The Mythbuster guys did a segment on Chinese water torture. Somehow, I'm reminded of that (and yes, one staffer they tried it on did freak out a bit).
The more you focus on a problem, especially when you think of is AS a problem, the more daunting and undoable the thing becomes. Looming deadlines help shift the problem from some theoretical plague to something more akin to a fire in the next room. The fire allows you to remove all that thinking and just get down to your natural fight or flight response.
Anyway, on to my advice. Try distraction. Unfortunately, most of us pick passive distractions (TV, games, etc.). But try more active distractions: clean like Lydia suggested, or exercise, or something else physical in nature. Then try to jump on the project and see how that goes. For my last few papers, I remember staying up quite late (trying, but failing to get much done), then going to bed for 2 hours (the all-nighter is so high school). When I got up, I found I was oddly alert and far less critical of myself. I'm hoping a good physical distraction might do the same thing since the subsequent 11 am crash is quite painful.

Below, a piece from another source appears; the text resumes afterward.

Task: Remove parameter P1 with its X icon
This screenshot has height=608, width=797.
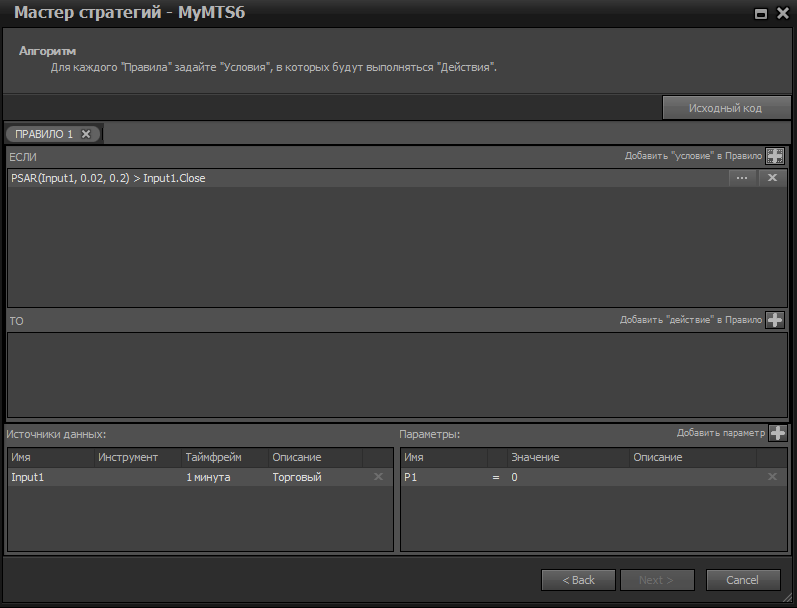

I was going to read this, but I think I'll do it later.
It's a momentum thing. You were kind of in a holding pattern for a while, with a number of things you knew you needed to make progress on, but which were hard to get started. Now, with the new job, one of those things is getting in motion. You're building good momentum.
It seems when I'm staring at something, trying to get started, getting started on anything helps me get to that first thing. It's kind of the same as what Lydia and Shane are saying about distraction, but more of it is that once you get moving on one thing, it's easier to get moving on another.